Het waren de tijden dat inkopers ook verkopers waren. Niks geen webshop of Blueroots. Hoogstens een (vaste!) telefoon op de tribune waarmee gebeld kon worden met collega-inkopers (‘Ken jij voor mij in Aalsmeer nog wat Baccara’s kopen?’) of klanten in Duitsland (‘Dreihundert Spiders? Mann, was ist los?’) Of het beter was dan nu? Ik geloof er niks van, maar het zijn goede jeugdherinneringen.
Op de camping aan de Biggesee krijgen we van onze Nederlandse buurman te horen dat er net een bloemenhandelaar is vertrokken. Nee, hij was niet aan het werk maar op vakantie. Ga je toch zitten fantaseren of die man ook lijnrijder is en deze zomer wellicht zijn gezin heeft meegenomen om te laten zien waar hij elke week naar toe rijdt. Ik zal het nooit weten.

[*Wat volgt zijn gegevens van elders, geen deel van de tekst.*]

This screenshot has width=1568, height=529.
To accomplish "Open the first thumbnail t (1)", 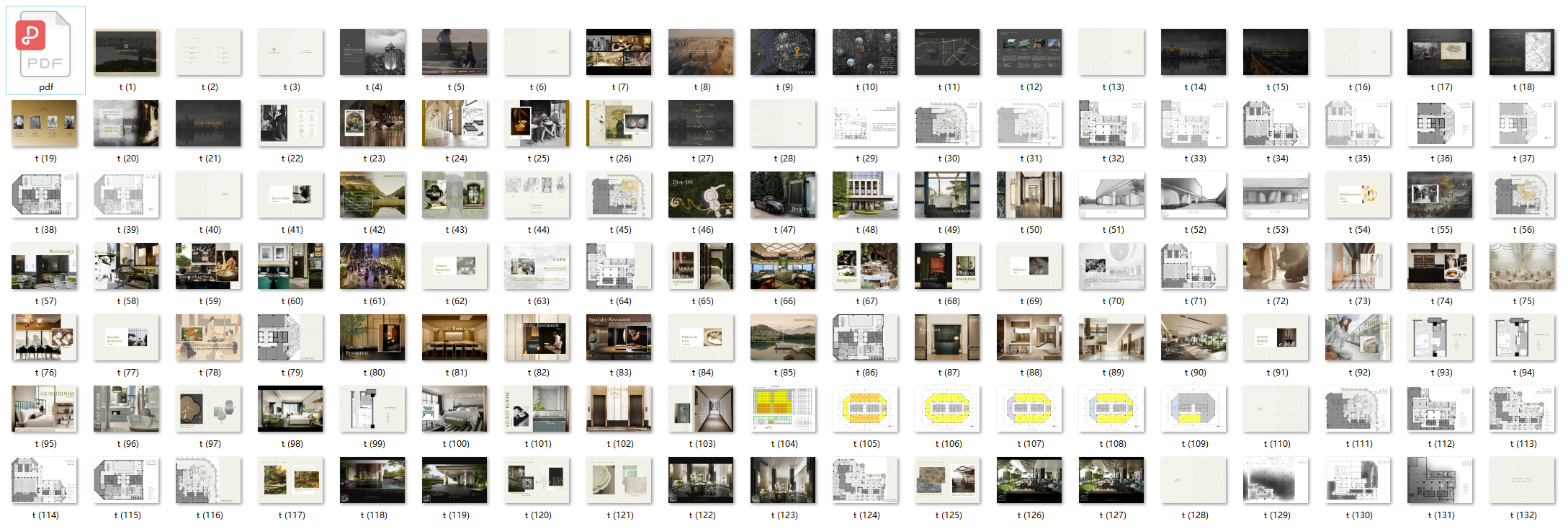I will pos(127,53).
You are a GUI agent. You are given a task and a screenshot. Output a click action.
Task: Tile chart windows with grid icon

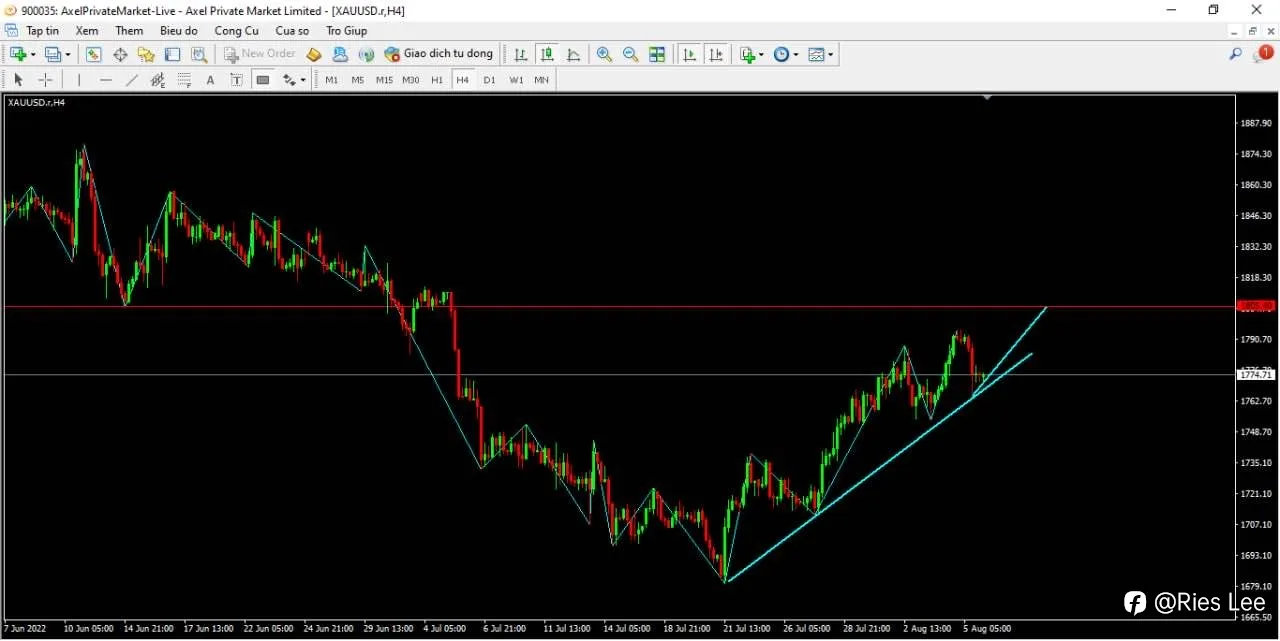pos(657,54)
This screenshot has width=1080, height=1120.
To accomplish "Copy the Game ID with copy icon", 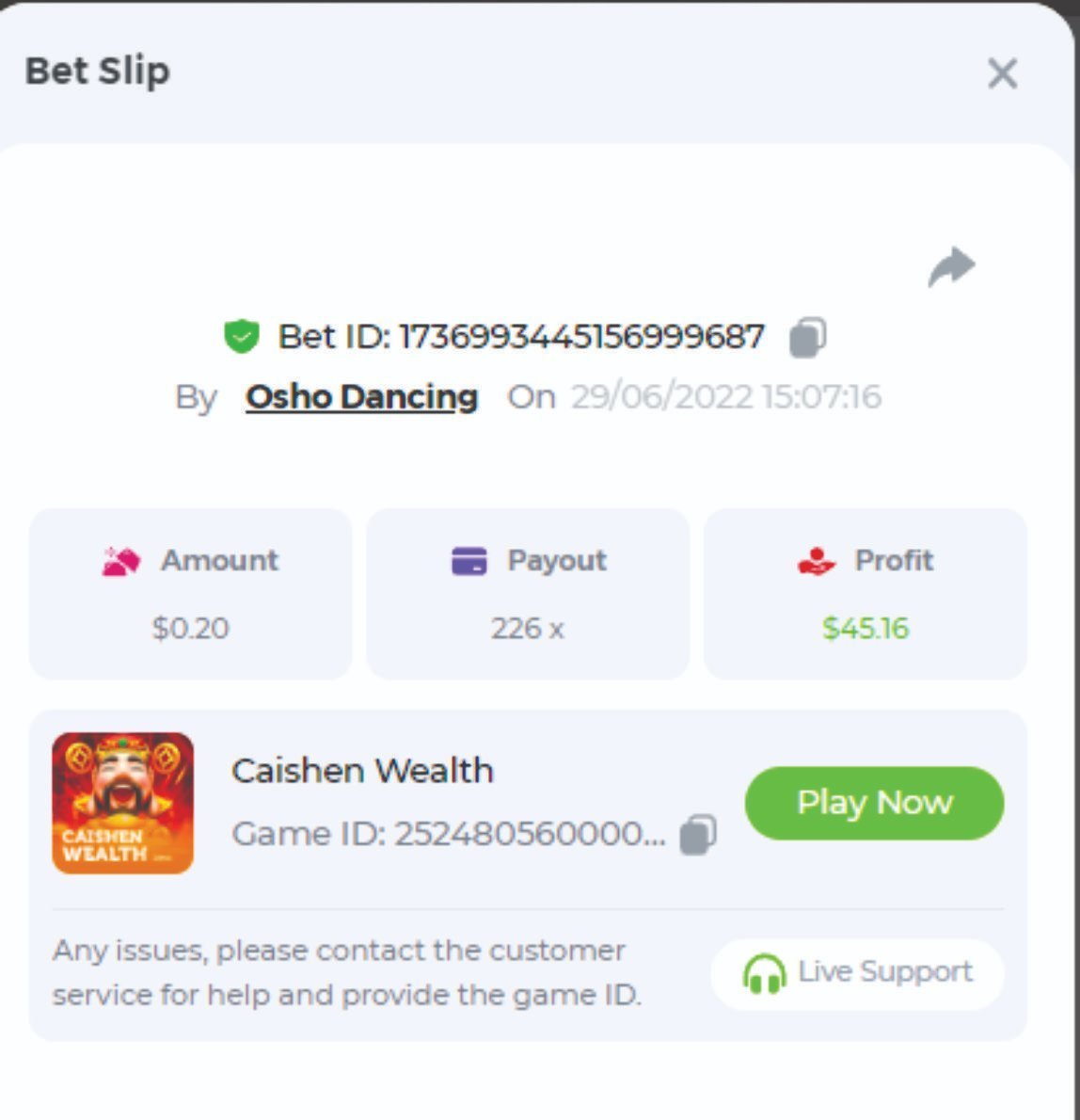I will pos(698,834).
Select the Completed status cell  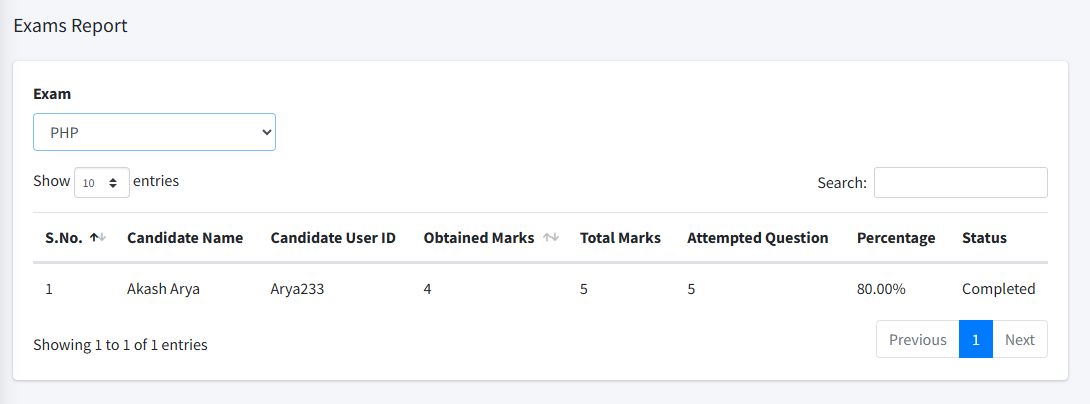[998, 289]
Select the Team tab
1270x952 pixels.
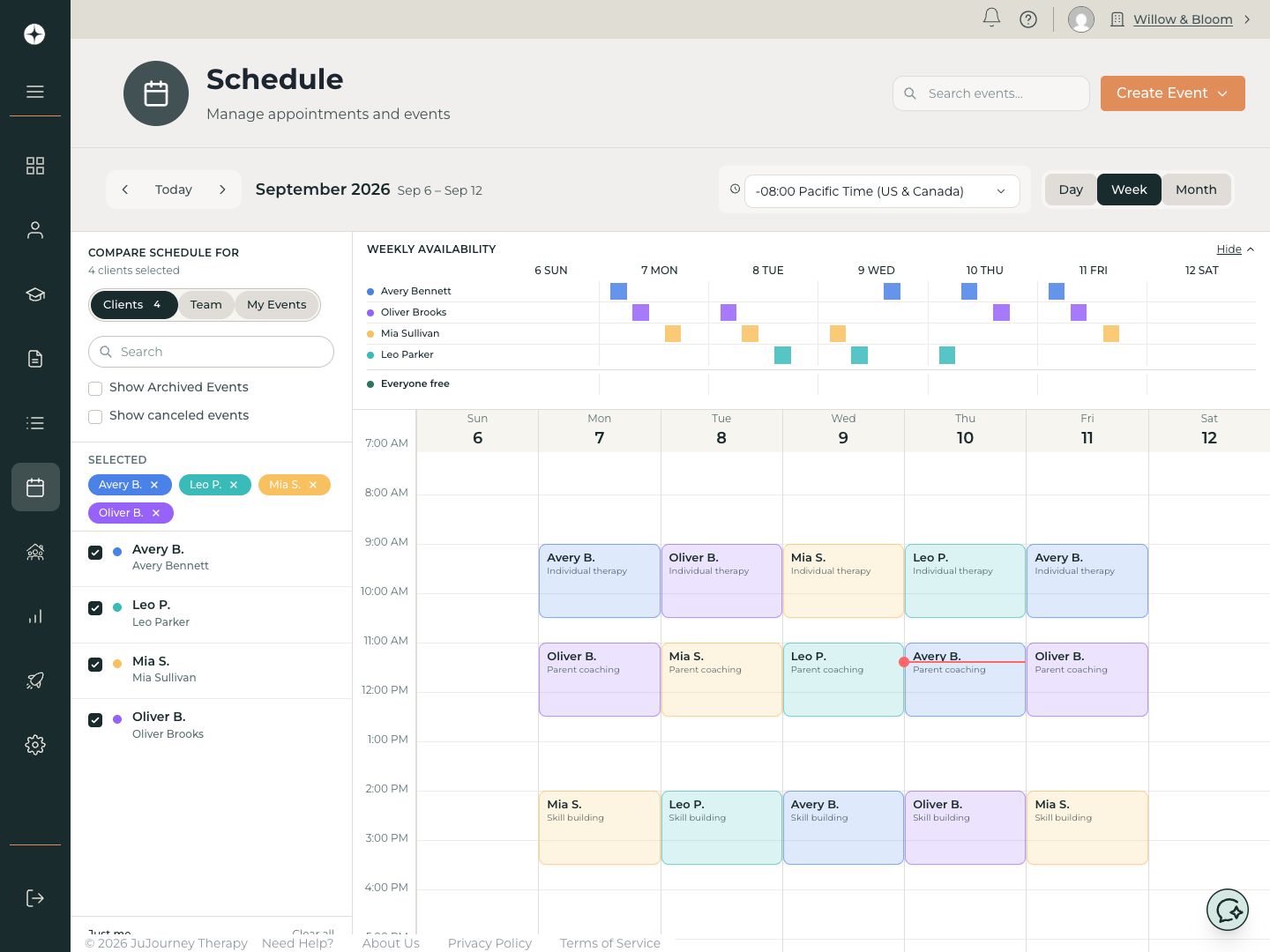206,305
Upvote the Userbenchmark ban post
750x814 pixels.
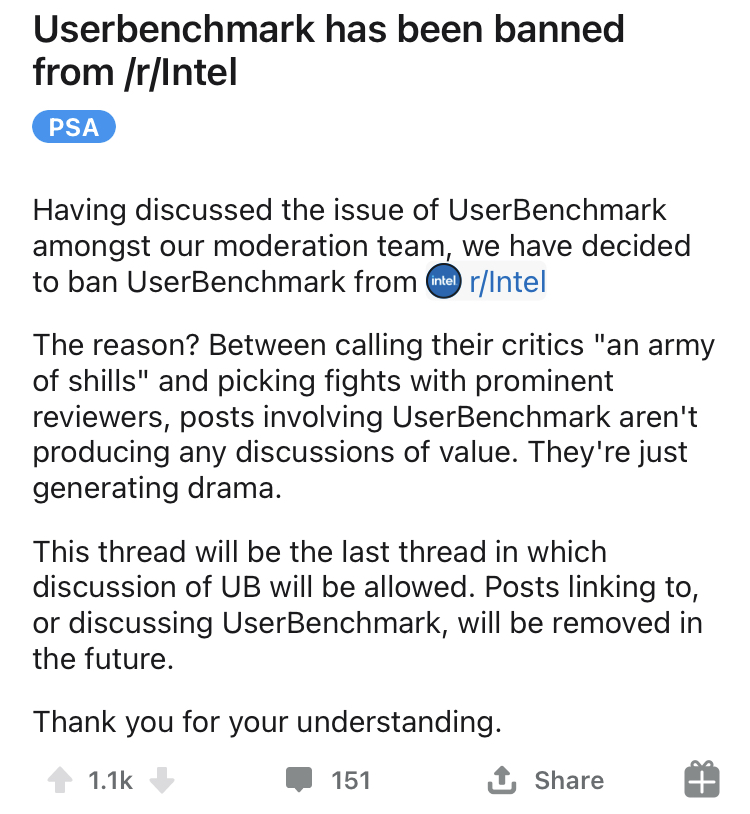coord(60,780)
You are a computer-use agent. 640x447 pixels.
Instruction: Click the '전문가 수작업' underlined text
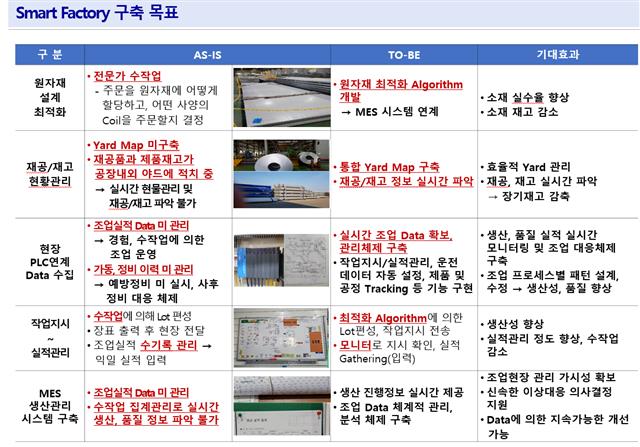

Maar om op dat mailtje terug te komen: Je schrikt toch wel. Er zaten ook foto’s bij. Geloof me, als je bloemen er zo uitzien op de plaats van bestemming, dan ben je niet blij. Helemaal in China. Die wissel je ook niet even om. Eén ding wisten we wel: Zo waren ze bij ons niet van de tuin gegaan. Hopelijk was er bij het transport iets fout gegaan. Gelukkig waren de klachten eenmalig.